[PROBLEM TO WORK ON]
Every line from the one holding "Task: Select 只看楼主 view author only" to the end of the entries should be repeated exactly, with the pictures left out.

[TASK DATA]
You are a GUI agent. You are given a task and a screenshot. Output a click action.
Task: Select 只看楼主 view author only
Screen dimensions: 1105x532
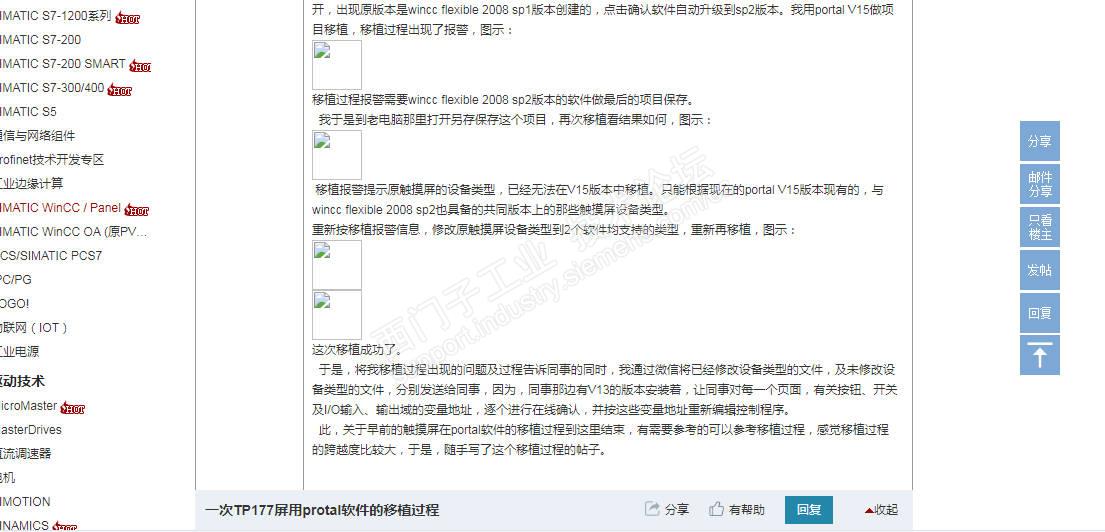pos(1039,227)
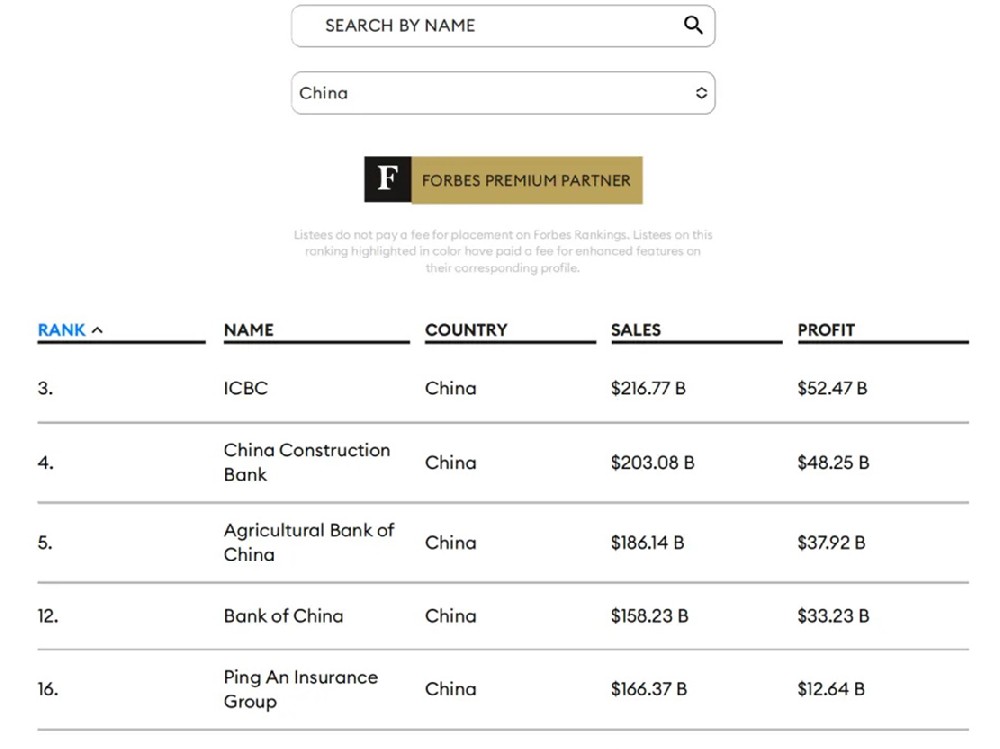Click the RANK sort arrow icon
Viewport: 1000px width, 749px height.
point(97,331)
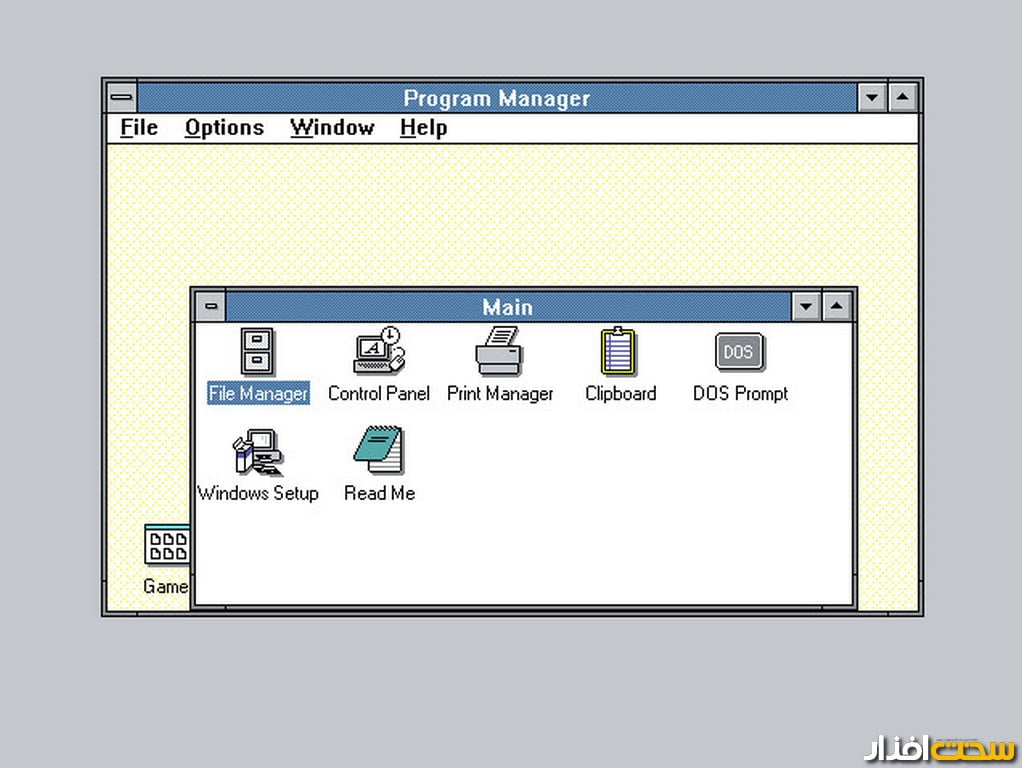1022x768 pixels.
Task: Open the Help menu
Action: click(423, 128)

[ANSWER BOX]
Task: Select 只看楼主 view author only
Screen dimensions: 1105x532
pos(1039,227)
Click the RANK sort arrow icon
Viewport: 1000px width, 749px height.
point(97,331)
1022x768 pixels.
Task: Open the Help menu
Action: click(423, 128)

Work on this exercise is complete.